Waiting to hear what the Big Publisher thought of the stuff I sent. Waiting to hear if the UP1 publisher is actually going to get around to paying. Waiting for a call from the manager. Waiting to find out what the hell’s going on with That Publisher.
Writing, writing, writing.
Treatment for the screenplay’s almost finished--I’ll be heading back into the script to make the changes agreed upon tomorrow. Or Friday. Probably Friday, actually. THE HOLIDAY MEN #1 is slowly being torn out of my brain and slapped on the screen. Brainbusting some new ideas, just to make sure I’m still capable of coming up with new ideas (I worry.)
Reading, reading, reading.
Steven Grant’s Permanent Damage column at comicbookresources.com is always worth reading, but a couple of passages really jumped out at me today.
“Publishers need frameworks and guidelines whereby editors can unilaterally take on at least a few projects without going through extended permissions chains. Which means - and this may be the biggest stumbling block - everyone in the process needs to learn to trust each other more, and to not betray trust placed in them.”
This is so astonishingly true I almost fell out of my chair when I read it. While the context applies to editors dealing with the higher-ups, it could just as easily be applied to editors trusting creators to do the job they’ve been hired to do.
Another thing Grant wrote that caught my eye:
“In this business, if you don't want to share the pie that's called "work-for-hire" and there are rules governing it. The biggest of those rules is: money.
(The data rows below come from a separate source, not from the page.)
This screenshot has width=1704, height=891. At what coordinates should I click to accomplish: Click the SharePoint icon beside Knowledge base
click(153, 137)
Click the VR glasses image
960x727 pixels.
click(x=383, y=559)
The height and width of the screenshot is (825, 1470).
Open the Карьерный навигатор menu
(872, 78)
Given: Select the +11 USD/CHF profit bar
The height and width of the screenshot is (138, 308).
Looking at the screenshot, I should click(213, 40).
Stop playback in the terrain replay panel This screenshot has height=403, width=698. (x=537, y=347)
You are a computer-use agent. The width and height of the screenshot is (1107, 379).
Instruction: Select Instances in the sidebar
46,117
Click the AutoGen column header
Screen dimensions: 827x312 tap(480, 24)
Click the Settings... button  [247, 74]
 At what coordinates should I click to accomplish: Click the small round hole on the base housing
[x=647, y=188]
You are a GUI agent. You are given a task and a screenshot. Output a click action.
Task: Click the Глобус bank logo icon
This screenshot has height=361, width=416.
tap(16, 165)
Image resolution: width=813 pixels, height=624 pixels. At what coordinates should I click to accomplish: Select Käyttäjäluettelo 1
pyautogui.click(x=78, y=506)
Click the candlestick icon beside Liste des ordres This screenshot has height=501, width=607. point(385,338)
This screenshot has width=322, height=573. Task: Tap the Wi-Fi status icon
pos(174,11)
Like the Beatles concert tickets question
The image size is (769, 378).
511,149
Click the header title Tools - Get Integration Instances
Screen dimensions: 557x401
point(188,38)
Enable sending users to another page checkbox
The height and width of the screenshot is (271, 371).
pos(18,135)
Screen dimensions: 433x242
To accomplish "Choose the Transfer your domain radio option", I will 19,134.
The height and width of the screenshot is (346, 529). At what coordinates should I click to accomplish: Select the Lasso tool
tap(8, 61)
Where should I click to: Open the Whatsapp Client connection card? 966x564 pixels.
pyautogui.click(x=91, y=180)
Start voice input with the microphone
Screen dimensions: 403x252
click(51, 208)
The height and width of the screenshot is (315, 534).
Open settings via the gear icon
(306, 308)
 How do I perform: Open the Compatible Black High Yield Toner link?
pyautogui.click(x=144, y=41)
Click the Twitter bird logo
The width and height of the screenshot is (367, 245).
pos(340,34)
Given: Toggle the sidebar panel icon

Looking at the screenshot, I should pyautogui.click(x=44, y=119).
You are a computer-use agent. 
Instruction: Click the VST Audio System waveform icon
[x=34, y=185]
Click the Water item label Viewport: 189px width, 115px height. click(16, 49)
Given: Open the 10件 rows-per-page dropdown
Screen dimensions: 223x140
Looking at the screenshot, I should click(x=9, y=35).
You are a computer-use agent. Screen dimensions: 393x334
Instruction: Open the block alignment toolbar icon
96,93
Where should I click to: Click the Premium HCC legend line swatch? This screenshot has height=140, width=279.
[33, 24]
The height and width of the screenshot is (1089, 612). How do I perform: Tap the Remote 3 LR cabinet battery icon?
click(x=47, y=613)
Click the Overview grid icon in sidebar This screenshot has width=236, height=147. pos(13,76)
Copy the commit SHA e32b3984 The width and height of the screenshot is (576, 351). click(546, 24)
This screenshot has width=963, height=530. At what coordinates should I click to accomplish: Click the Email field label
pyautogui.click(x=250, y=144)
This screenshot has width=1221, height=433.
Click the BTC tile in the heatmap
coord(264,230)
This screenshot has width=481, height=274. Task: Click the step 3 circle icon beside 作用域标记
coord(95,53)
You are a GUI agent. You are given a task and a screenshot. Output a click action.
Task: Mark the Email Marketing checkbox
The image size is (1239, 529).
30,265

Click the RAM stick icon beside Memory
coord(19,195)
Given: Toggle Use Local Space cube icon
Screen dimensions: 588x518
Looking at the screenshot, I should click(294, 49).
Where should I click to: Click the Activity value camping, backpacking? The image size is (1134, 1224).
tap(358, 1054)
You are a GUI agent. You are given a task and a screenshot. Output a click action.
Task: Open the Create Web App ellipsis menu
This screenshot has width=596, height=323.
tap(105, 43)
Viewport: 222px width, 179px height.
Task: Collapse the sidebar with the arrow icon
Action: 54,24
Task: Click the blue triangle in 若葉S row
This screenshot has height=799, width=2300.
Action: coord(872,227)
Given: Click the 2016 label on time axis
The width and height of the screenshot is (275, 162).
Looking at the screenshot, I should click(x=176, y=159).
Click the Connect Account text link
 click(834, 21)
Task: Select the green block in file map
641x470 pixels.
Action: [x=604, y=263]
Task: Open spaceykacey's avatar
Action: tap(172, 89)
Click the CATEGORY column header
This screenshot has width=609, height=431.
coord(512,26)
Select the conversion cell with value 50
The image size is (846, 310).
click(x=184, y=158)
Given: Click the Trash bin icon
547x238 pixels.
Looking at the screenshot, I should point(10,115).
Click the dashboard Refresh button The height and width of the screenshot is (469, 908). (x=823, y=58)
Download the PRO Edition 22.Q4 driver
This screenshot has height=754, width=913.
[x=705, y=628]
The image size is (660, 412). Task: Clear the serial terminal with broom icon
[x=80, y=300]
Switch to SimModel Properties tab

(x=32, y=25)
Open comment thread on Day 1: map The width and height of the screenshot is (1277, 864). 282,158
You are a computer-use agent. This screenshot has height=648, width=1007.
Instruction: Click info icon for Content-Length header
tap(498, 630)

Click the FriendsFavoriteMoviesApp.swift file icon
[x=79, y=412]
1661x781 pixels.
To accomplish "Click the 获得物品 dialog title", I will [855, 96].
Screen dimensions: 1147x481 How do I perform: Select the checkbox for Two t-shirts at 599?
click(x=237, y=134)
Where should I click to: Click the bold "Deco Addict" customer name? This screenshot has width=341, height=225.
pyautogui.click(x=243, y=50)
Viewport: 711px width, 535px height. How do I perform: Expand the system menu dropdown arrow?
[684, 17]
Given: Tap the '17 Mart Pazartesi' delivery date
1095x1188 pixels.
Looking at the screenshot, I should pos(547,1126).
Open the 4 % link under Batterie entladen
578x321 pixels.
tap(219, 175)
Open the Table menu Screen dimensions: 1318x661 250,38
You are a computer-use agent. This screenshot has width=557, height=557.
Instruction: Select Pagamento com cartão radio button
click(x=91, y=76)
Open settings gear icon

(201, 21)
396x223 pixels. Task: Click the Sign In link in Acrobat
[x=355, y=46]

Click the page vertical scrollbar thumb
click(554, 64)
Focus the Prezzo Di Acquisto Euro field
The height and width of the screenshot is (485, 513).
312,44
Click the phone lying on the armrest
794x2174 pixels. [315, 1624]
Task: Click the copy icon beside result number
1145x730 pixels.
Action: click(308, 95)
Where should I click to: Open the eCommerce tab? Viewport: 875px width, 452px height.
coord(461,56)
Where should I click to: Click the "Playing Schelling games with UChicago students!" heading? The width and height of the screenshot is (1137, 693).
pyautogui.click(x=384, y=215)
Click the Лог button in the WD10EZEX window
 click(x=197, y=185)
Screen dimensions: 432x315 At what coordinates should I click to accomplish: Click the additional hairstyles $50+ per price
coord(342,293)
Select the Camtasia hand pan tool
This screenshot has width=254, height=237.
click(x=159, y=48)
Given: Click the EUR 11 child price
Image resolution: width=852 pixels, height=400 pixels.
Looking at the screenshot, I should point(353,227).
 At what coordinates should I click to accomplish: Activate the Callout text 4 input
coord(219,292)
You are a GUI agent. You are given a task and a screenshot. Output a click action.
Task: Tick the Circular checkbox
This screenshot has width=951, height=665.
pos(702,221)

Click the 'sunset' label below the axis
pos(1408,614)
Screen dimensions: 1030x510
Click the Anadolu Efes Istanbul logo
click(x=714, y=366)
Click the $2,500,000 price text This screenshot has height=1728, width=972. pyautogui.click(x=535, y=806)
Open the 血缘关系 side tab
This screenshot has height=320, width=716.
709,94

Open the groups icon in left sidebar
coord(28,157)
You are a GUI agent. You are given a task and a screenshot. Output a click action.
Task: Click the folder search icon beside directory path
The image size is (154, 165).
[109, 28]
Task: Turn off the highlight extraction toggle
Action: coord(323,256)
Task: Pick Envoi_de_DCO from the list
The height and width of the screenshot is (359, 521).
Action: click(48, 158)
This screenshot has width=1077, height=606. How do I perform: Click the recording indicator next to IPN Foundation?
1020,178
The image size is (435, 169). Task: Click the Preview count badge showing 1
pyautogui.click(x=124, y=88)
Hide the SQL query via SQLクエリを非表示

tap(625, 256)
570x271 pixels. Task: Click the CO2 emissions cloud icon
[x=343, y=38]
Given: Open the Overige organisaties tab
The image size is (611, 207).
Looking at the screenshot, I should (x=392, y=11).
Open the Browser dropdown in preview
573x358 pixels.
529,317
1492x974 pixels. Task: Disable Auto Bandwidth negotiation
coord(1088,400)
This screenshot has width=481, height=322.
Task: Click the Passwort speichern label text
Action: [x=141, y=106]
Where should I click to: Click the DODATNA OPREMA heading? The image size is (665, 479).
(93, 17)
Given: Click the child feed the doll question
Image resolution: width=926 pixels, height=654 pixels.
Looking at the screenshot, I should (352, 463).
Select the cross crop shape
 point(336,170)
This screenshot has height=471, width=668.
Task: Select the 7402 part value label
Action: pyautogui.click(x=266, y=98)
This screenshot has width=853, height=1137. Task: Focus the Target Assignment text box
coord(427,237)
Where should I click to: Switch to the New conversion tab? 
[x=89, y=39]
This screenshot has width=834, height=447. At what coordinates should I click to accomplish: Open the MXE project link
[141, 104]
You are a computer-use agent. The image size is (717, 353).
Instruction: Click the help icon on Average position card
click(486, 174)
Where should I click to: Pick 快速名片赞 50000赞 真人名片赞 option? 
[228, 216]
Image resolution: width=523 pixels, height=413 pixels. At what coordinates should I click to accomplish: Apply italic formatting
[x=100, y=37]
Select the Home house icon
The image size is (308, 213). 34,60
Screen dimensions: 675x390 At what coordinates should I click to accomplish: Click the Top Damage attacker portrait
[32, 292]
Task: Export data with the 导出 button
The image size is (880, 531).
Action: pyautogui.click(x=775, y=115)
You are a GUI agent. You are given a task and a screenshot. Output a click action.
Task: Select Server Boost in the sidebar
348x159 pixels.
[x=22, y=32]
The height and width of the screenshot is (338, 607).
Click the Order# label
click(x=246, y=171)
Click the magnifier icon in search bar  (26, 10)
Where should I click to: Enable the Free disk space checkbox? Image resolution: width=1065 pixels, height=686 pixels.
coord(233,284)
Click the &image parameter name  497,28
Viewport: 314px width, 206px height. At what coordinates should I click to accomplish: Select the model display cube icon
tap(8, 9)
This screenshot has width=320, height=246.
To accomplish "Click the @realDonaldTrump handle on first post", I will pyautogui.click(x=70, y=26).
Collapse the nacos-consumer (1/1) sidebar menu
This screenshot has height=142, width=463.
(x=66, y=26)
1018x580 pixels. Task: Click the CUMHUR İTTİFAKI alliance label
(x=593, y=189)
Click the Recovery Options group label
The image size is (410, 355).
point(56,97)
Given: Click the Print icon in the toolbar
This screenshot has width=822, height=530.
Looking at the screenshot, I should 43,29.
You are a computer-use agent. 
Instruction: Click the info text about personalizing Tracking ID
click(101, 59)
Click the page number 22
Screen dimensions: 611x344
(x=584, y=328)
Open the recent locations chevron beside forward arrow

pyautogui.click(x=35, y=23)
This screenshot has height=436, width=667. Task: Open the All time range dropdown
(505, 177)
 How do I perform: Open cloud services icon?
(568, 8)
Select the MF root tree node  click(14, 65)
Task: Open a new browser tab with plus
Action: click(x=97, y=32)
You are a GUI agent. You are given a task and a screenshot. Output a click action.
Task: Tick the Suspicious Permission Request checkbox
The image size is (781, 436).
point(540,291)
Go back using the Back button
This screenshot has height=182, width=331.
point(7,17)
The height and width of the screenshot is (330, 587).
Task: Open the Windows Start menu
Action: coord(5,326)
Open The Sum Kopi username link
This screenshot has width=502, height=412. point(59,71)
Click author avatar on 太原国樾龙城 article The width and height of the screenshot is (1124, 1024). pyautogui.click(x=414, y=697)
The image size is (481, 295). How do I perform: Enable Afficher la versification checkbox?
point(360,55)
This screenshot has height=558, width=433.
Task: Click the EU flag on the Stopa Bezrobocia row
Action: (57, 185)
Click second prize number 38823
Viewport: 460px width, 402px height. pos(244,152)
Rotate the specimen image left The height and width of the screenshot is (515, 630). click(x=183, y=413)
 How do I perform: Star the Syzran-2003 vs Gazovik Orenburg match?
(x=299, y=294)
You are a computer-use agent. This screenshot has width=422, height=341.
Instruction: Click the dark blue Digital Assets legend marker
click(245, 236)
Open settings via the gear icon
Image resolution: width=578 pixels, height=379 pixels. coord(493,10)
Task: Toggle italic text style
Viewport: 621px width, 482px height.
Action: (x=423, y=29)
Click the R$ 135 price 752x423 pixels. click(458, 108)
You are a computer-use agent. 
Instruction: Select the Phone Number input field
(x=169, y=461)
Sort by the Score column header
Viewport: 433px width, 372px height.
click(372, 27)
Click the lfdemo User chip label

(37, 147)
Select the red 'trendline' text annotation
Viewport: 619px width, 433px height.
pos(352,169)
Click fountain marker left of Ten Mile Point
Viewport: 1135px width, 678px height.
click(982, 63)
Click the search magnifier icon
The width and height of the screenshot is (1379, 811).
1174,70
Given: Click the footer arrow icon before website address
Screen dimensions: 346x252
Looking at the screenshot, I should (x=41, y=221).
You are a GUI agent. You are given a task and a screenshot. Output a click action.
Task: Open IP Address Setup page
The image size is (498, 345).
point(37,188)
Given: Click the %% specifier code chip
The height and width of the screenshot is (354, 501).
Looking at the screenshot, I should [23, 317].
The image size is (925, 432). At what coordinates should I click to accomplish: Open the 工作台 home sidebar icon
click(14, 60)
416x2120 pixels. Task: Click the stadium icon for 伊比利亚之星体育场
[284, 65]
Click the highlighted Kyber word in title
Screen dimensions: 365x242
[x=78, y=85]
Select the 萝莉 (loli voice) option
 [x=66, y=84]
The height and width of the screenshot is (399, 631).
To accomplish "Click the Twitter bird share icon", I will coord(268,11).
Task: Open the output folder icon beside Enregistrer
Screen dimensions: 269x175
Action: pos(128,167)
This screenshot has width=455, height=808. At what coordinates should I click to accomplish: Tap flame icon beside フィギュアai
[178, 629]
The only way around it is to either hire artists willing to work just for the exposure - which usually indicates they're not ready for prime time and the resulting book won't look all that good - or to luck out and latch onto some artistic genius five minutes before they're discovered by the rest of the world…
But be prepared to pay for it. If you're asking other people to help make your dream come true, it's only fair.”
I wrote a lengthy rant inspired by that which I’m pretty sure I’m legally unable to post.
The short version is: What Grant’s saying is right. It is only fair. And it’s so increasingly rare that those in the industry give what’s fair even a first thought, much less a second, that thinking about it has given me a headache. The original rant cited a number of examples of the wrongs committed against creators I know. In light of the pounding in my skull, I just can’t be bothered to rewrite those examples in such a way as to ensure that someone, somewhere, can’t be sued.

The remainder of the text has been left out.